AcornOps returns a management-console linkUrl under /integrations/external/link. The user opens that URL within the token TTL, and the console shows the normal AcornOps login page when no browser session exists. After password or OIDC sign-in establishes a browser session, the console calls POST /api/v1/auth/external-integrations/link/preview to show safe pending-link metadata, then calls POST /api/v1/auth/external-integrations/link/complete only after the user explicitly approves. Signed-in users can list and unlink their own active external links through the user-owned external integration endpoints. External integration clients should not store browser cookies, OIDC tokens, raw link tokens, or an AcornOps user ID as authorization material. Browser login and link completion are AcornOps-owned session flows, not external integration APIs.

Bot adapter pattern

An external integration adapter usually follows this flow:
  1. Subscribe to the AcornOps webhook events the bot needs.
  2. Verify AcornOps-Signature using the subscription secret.
  3. Map the event to a channel, thread, incident, or user-visible card.
  4. For read-only context, link to the management console or fetch allowed public API data from a client flow that has an authenticated user session.
  5. For write approvals, render approve and reject controls only when the click can be tied back to a real AcornOps user.
  6. Submit approval decisions to POST /api/v1/runs/{runId}/approvals/{approvalId}/decision.
Approval decisions are intentionally not just webhook acknowledgements. The first recorded decision wins; conflicting later decisions return the current approval state.

Webhook events

Webhook delivery is best-effort and signed with HMAC-SHA256. Consumers should handle duplicates and out-of-order delivery.
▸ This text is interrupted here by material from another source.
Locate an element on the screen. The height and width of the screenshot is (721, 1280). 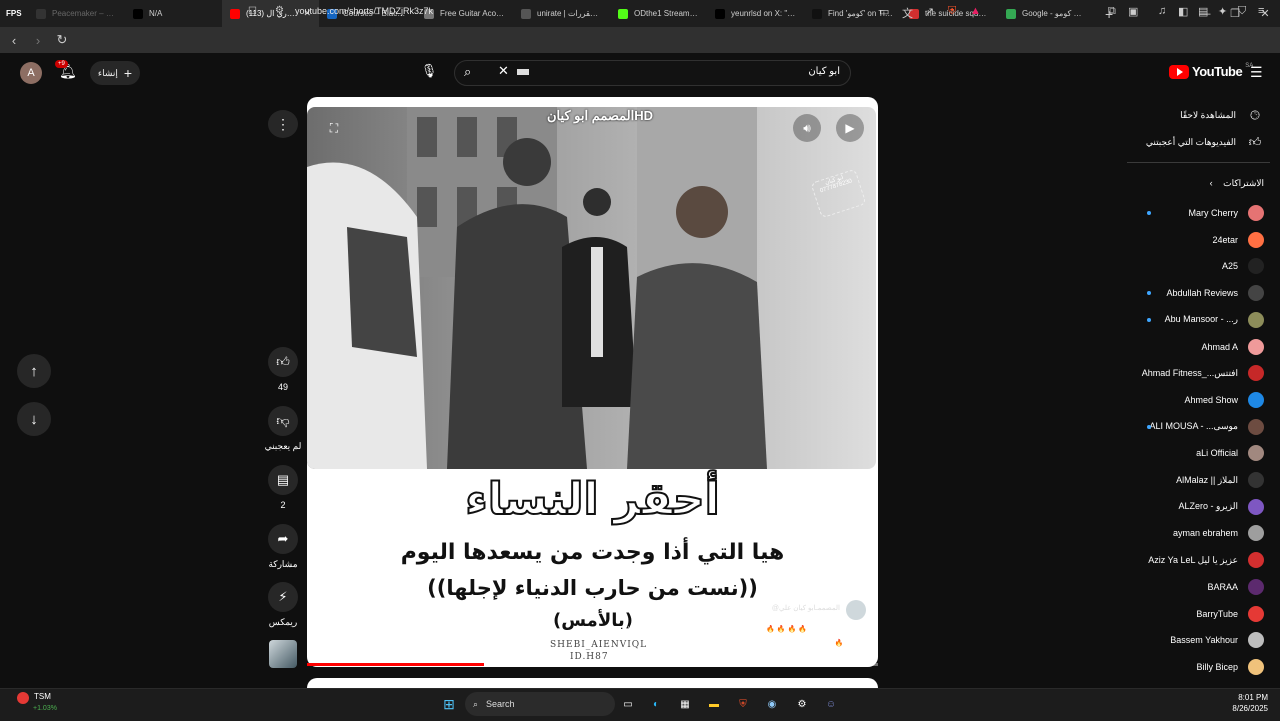
browser-menu-icon: ≡ is located at coordinates (1261, 11).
Each delivery includes:
  • AcornOps-Event-Id
  • AcornOps-Event-Type
  • AcornOps-Timestamp
  • AcornOps-Signature
Target-scoped events include targetId and targetType. Kubernetes events also include clusterId, which matches the Kubernetes target ID. The signature input is timestamp + "." + raw_json_body, encoded as v1=<hex>. Write approval integrations should handle:
  • run.tool_approval_requested.v1
  • run.tool_approval_decided.v1
MCP server integrations may also care about:
  • mcp.server.created.v1
  • mcp.server.updated.v1
  • mcp.server.deleted.v1
  • mcp.server.tested.v1
Use the API reference sidebar for webhook endpoint schemas and examples.

Tool and MCP integrations

There are two different integration directions: Remote MCP servers can receive non-secret publicHeaders. Credentials must use the secret-backed auth fields. Platform scope headers such as x-workspace-id, x-target-id, x-target-type, and x-run-id are reserved and added by the gateway. See MCP and tools for MCP setup and header policy.

Start here

Use this sequence for a new integration:
  1. Confirm the platform is deployed and reachable from your integration host.
  2. Decide whether the integration is webhook-driven, user-session driven, or both.
  3. Create a workspace webhook subscription for the required event types.
  4. Verify signatures before acting on payloads.
  5. Use API overview to confirm API boundaries, then use the API reference sidebar for endpoint schemas.
  6. Use MCP and tools only when AcornOps should call tools exposed by another system.